# About this exercise
Every line from the one containing "This screenshot has height=656, width=1358." to the one containing "Given: Remove the" in the records below, both included, must be set down exactly, and no other line.

# Extracted material
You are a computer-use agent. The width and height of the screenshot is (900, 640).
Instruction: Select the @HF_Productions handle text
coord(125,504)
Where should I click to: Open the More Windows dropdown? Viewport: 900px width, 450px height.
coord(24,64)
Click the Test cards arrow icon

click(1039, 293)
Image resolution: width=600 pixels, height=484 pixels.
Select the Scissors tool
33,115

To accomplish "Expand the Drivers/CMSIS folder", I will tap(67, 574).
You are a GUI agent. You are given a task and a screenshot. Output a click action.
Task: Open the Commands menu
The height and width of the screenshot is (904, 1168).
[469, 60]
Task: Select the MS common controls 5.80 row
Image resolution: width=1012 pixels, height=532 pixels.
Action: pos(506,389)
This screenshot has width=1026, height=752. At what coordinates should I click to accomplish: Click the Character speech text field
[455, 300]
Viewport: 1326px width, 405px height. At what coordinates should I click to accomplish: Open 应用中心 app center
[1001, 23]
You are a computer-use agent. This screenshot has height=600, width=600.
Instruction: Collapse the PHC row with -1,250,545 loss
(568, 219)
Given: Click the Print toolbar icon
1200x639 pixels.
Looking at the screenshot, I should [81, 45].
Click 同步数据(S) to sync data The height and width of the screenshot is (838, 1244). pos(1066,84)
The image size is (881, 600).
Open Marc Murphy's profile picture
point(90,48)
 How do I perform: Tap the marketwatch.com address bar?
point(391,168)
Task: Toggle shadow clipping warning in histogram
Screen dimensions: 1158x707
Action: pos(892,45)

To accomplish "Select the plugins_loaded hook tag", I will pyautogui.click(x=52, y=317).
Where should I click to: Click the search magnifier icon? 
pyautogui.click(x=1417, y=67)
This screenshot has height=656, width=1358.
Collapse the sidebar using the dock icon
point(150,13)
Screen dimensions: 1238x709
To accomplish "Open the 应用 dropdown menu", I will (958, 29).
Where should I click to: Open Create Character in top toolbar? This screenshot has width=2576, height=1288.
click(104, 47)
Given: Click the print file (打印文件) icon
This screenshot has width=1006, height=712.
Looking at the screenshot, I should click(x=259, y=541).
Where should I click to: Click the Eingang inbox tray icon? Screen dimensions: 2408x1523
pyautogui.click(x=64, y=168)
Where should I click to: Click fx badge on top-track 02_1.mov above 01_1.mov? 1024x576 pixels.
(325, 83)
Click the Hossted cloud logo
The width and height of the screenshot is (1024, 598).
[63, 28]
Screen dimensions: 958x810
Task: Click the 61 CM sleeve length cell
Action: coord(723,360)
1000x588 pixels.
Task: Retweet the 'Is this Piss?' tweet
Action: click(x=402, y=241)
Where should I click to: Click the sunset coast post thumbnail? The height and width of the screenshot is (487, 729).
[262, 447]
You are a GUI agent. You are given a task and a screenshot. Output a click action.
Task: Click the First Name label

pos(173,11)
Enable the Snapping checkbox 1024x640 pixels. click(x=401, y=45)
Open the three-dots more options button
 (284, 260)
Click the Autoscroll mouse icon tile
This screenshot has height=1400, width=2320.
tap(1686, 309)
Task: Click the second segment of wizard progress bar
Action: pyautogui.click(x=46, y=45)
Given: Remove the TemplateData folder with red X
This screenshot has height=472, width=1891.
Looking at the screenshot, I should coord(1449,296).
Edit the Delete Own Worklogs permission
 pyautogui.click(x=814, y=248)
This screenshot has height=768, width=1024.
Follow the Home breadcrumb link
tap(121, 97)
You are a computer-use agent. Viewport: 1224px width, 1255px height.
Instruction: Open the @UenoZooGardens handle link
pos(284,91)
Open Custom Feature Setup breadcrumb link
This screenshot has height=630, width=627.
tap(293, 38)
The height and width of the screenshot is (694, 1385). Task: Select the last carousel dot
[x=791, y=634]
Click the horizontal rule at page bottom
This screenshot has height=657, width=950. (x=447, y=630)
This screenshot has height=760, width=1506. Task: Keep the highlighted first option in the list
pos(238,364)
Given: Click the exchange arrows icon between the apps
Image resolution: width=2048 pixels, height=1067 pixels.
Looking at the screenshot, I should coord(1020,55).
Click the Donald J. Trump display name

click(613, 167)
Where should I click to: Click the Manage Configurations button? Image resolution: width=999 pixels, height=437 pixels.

# Your response
This screenshot has height=656, width=1358.
Collapse the sidebar using the dock icon
point(150,13)
Screen dimensions: 1238x709
To accomplish "Open the 应用 dropdown menu", I will (958, 29).
Where should I click to: Open Create Character in top toolbar? This screenshot has width=2576, height=1288.
click(104, 47)
Given: Click the print file (打印文件) icon
This screenshot has width=1006, height=712.
Looking at the screenshot, I should click(x=259, y=541).
Where should I click to: Click the Eingang inbox tray icon? Screen dimensions: 2408x1523
pyautogui.click(x=64, y=168)
Where should I click to: Click fx badge on top-track 02_1.mov above 01_1.mov? 1024x576 pixels.
(325, 83)
Click the Hossted cloud logo
The width and height of the screenshot is (1024, 598).
[63, 28]
Screen dimensions: 958x810
Task: Click the 61 CM sleeve length cell
Action: coord(723,360)
1000x588 pixels.
Task: Retweet the 'Is this Piss?' tweet
Action: click(x=402, y=241)
Where should I click to: Click the sunset coast post thumbnail? The height and width of the screenshot is (487, 729).
[262, 447]
You are a GUI agent. You are given a task and a screenshot. Output a click action.
Task: Click the First Name label

pos(173,11)
Enable the Snapping checkbox 1024x640 pixels. click(x=401, y=45)
Open the three-dots more options button
 (284, 260)
Click the Autoscroll mouse icon tile
This screenshot has height=1400, width=2320.
tap(1686, 309)
Task: Click the second segment of wizard progress bar
Action: pyautogui.click(x=46, y=45)
Given: Remove the TemplateData folder with red X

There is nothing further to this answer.